Butler and her team spent almost a year developing and testing software that honed-in on upgrading the system in sections.

“While the system was up and available for users, so was ALL their data, making the scientists’ time productive,” Butler said.

The annual review panel convened by the main funding agency for Blue Waters, the National Science Foundation, celebrated the improvement in their 2017 site visit report.

They wrote: “The panel is impressed by the scope and amount of continuing overall hardware and software system improvements in the third period to ‘keep the system up-to-date,’ especially the challenging Lustre version update.”

What the software did

The software that orchestrated the data transfer between the three individual units in the storage disk subsystem started by moving all 120 million files from the first unit, named “Home,” into another partition in the second, named “Project.” The hardware that normally held one unit now held two, actively storing new scientific results from the supercomputer to be accessed at anytime by researchers.

With Home’s former space now cleared, it was upgraded, and then the partition living on borrowed space on Project was moved back onto its original hardware. All the data normally stored on Home also went to Project to make way for its upgrade, moving about 300 million files in the process.

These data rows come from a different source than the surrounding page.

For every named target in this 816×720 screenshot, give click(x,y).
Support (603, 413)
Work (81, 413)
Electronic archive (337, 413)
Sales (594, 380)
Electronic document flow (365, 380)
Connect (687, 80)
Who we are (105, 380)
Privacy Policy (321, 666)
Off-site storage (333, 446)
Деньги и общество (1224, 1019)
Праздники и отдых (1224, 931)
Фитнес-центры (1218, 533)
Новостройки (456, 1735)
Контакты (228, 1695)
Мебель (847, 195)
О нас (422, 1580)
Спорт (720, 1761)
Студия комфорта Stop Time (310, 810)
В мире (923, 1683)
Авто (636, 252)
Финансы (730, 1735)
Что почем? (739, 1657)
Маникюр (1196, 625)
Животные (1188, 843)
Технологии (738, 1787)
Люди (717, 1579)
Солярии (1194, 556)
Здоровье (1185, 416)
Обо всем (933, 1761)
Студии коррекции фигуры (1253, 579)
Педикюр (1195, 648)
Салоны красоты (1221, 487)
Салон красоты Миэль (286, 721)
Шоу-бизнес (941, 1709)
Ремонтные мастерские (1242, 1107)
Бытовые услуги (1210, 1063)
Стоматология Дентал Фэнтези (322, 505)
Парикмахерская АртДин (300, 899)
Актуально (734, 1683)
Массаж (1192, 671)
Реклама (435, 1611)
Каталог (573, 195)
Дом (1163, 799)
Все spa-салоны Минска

A program that was written by Butler’s team self-checked itself while data was moved: imprinting a calculated number based on the data (checksum) in the data file before moving it, and after. Those bytes where the checksum did not match were recopied, and an additional program then double-checked the results.

After the majority of data was copied, Blue Waters and all user activity was paused for maintenance to make sure the final amount of the data was copying was the most recent.

Once its original hardware was upgraded, the Project partition’s data move was stalled to coincide with another move on the third unit, as both movements caused a brief amount of downtime for Blue Waters. Lining them up limited the total downtime experienced by scientists to a few tens of hours.

Transferring 360 million files off the third unit, “Scratch,” was a bit more complicated than the process for the first two units. Data was compressed into one half of the unit, and storage hardware was taken away from the other half and set up as a separate and temporary unit. This temporary unit received all the crunched data, Scratch was upgraded, and then all data was expanded and reorganized onto it. Hardware was also reinstalled.

NCSA evaluated if a “rebalance” of the data for Scratch was required, because maybe half of the file system was more heavily loaded with data than with the newly upgraded disk environment, but after one month, the system had balanced itself correctly with data spread throughout the Scratch data subsystem evenly.